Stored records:
• • • •

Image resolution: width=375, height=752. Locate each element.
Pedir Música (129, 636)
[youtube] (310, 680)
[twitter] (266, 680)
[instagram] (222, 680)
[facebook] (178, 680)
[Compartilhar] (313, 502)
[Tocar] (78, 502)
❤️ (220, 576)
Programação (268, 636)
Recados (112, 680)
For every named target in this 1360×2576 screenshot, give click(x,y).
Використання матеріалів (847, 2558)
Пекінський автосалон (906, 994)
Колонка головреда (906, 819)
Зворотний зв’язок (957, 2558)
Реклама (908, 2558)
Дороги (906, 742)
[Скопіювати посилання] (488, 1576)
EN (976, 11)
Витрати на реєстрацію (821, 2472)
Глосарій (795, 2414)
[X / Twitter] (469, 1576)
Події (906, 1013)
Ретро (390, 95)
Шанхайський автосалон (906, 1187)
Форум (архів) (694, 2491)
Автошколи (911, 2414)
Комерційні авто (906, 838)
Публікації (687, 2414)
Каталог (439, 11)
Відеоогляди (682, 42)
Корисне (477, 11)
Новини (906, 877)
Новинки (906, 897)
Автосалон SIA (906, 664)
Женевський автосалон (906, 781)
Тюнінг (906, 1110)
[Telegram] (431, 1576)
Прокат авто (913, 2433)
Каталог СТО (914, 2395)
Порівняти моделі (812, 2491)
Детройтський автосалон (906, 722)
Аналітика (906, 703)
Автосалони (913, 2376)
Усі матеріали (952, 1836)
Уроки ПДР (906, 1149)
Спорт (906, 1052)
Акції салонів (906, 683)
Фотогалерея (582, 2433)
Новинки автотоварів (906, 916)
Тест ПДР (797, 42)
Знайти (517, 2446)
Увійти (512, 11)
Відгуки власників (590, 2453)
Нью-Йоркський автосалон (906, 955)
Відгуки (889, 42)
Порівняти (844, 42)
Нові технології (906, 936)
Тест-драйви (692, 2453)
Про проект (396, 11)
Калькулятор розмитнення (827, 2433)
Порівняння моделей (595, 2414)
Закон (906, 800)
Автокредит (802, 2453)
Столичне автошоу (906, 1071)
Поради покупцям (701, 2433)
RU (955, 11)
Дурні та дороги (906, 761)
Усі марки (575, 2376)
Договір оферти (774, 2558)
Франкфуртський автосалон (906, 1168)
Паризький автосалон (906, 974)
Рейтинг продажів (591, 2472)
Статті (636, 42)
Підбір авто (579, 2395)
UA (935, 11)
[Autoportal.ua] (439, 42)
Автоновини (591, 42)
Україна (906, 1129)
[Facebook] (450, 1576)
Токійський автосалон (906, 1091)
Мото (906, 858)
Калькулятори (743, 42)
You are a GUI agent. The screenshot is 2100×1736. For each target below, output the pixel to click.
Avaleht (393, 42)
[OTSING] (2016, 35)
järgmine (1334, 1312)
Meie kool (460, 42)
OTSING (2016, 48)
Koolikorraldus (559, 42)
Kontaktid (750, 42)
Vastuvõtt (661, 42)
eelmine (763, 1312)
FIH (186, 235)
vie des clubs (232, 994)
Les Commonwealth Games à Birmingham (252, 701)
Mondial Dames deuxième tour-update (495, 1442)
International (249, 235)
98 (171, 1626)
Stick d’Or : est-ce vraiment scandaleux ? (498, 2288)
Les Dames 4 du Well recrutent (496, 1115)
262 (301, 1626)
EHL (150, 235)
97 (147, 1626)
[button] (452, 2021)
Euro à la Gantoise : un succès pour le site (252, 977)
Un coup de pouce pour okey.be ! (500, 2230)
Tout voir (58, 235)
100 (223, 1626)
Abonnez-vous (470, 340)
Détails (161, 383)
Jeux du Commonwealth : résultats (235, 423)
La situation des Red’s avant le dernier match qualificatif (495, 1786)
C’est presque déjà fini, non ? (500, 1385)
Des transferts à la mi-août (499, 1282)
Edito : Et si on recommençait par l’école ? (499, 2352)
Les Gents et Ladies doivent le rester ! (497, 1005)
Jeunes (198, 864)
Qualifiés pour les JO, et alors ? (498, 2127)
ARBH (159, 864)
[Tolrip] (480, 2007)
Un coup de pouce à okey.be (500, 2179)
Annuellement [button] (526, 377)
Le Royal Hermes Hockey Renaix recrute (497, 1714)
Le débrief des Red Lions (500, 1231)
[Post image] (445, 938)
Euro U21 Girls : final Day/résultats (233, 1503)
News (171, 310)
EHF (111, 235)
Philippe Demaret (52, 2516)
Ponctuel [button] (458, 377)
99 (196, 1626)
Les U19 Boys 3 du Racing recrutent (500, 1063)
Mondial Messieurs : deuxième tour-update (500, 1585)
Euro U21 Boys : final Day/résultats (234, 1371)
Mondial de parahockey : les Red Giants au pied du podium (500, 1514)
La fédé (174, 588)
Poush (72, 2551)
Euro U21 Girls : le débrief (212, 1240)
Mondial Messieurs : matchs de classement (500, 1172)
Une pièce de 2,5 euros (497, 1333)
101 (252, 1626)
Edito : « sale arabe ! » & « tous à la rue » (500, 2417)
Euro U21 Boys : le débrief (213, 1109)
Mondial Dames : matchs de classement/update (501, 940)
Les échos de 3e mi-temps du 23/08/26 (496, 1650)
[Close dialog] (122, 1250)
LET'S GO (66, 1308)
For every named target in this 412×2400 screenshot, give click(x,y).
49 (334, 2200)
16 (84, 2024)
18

• • • •

> **WORK TO BE COMPLETED**: Line by line, retype all of the records exactly.

> **EXERCISE SOLUTION**:
Image resolution: width=375, height=752. Locate each element.
Pedir Música (129, 636)
[youtube] (310, 680)
[twitter] (266, 680)
[instagram] (222, 680)
[facebook] (178, 680)
[Compartilhar] (313, 502)
[Tocar] (78, 502)
❤️ (220, 576)
Programação (268, 636)
Recados (112, 680)
For every named target in this 1360×2576 screenshot, give click(x,y).
Використання матеріалів (847, 2558)
Пекінський автосалон (906, 994)
Колонка головреда (906, 819)
Зворотний зв’язок (957, 2558)
Реклама (908, 2558)
Дороги (906, 742)
[Скопіювати посилання] (488, 1576)
EN (976, 11)
Витрати на реєстрацію (821, 2472)
Глосарій (795, 2414)
[X / Twitter] (469, 1576)
Події (906, 1013)
Ретро (390, 95)
Шанхайський автосалон (906, 1187)
Форум (архів) (694, 2491)
Автошколи (911, 2414)
Комерційні авто (906, 838)
Публікації (687, 2414)
Каталог (439, 11)
Відеоогляди (682, 42)
Корисне (477, 11)
Новини (906, 877)
Новинки (906, 897)
Автосалон SIA (906, 664)
Женевський автосалон (906, 781)
Тюнінг (906, 1110)
[Telegram] (431, 1576)
Прокат авто (913, 2433)
Каталог СТО (914, 2395)
Порівняти моделі (812, 2491)
Детройтський автосалон (906, 722)
Аналітика (906, 703)
Автосалони (913, 2376)
Усі матеріали (952, 1836)
Уроки ПДР (906, 1149)
Спорт (906, 1052)
Акції салонів (906, 683)
Фотогалерея (582, 2433)
Новинки автотоварів (906, 916)
Тест ПДР (797, 42)
Знайти (517, 2446)
Увійти (512, 11)
Відгуки власників (590, 2453)
Нью-Йоркський автосалон (906, 955)
Відгуки (889, 42)
Порівняти (844, 42)
Нові технології (906, 936)
Тест-драйви (692, 2453)
Про проект (396, 11)
Калькулятор розмитнення (827, 2433)
Порівняння моделей (595, 2414)
Закон (906, 800)
Автокредит (802, 2453)
Столичне автошоу (906, 1071)
Поради покупцям (701, 2433)
RU (955, 11)
Дурні та дороги (906, 761)
Усі марки (575, 2376)
Договір оферти (774, 2558)
Франкфуртський автосалон (906, 1168)
Паризький автосалон (906, 974)
Рейтинг продажів (591, 2472)
Статті (636, 42)
Підбір авто (579, 2395)
UA (935, 11)
[Autoportal.ua] (439, 42)
Автоновини (591, 42)
Україна (906, 1129)
[Facebook] (450, 1576)
Токійський автосалон (906, 1091)
Мото (906, 858)
Калькулятори (743, 42)
You are a GUI agent. The screenshot is 2100×1736. For each target below, output the pixel to click.
Avaleht (393, 42)
[OTSING] (2016, 35)
järgmine (1334, 1312)
Meie kool (460, 42)
OTSING (2016, 48)
Koolikorraldus (559, 42)
Kontaktid (750, 42)
Vastuvõtt (661, 42)
eelmine (763, 1312)
FIH (186, 235)
vie des clubs (232, 994)
Les Commonwealth Games à Birmingham (252, 701)
Mondial Dames deuxième tour-update (495, 1442)
International (249, 235)
98 (171, 1626)
Stick d’Or : est-ce vraiment scandaleux ? (498, 2288)
Les Dames 4 du Well recrutent (496, 1115)
262 (301, 1626)
EHL (150, 235)
97 (147, 1626)
[button] (452, 2021)
Euro à la Gantoise : un succès pour le site (252, 977)
Un coup de pouce pour okey.be ! (500, 2230)
Tout voir (58, 235)
100 (223, 1626)
Abonnez-vous (470, 340)
Détails (161, 383)
Jeux du Commonwealth : résultats (235, 423)
La situation des Red’s avant le dernier match qualificatif (495, 1786)
C’est presque déjà fini, non ? (500, 1385)
Des transferts à la mi-août (499, 1282)
Edito : Et si on recommençait par l’école ? (499, 2352)
Les Gents et Ladies doivent le rester ! (497, 1005)
Jeunes (198, 864)
Qualifiés pour les JO, et alors ? (498, 2127)
ARBH (159, 864)
[Tolrip] (480, 2007)
Un coup de pouce à okey.be (500, 2179)
Annuellement [button] (526, 377)
Le Royal Hermes Hockey Renaix recrute (497, 1714)
Le débrief des Red Lions (500, 1231)
[Post image] (445, 938)
Euro U21 Girls : final Day/résultats (233, 1503)
News (171, 310)
EHF (111, 235)
Philippe Demaret (52, 2516)
Ponctuel [button] (458, 377)
99 (196, 1626)
Les U19 Boys 3 du Racing recrutent (500, 1063)
Mondial Messieurs : deuxième tour-update (500, 1585)
Euro U21 Boys : final Day/résultats (234, 1371)
Mondial de parahockey : les Red Giants au pied du podium (500, 1514)
La fédé (174, 588)
Poush (72, 2551)
Euro U21 Girls : le débrief (212, 1240)
Mondial Messieurs : matchs de classement (500, 1172)
Une pièce de 2,5 euros (497, 1333)
101 (252, 1626)
Edito : « sale arabe ! » & « tous à la rue » (500, 2417)
Euro U21 Boys : le débrief (213, 1109)
Mondial Dames : matchs de classement/update (501, 940)
Les échos de 3e mi-temps du 23/08/26 (496, 1650)
[Close dialog] (122, 1250)
LET'S GO (66, 1308)
For every named target in this 412×2400 screenshot, give click(x,y).
49 (334, 2200)
16 (84, 2024)
18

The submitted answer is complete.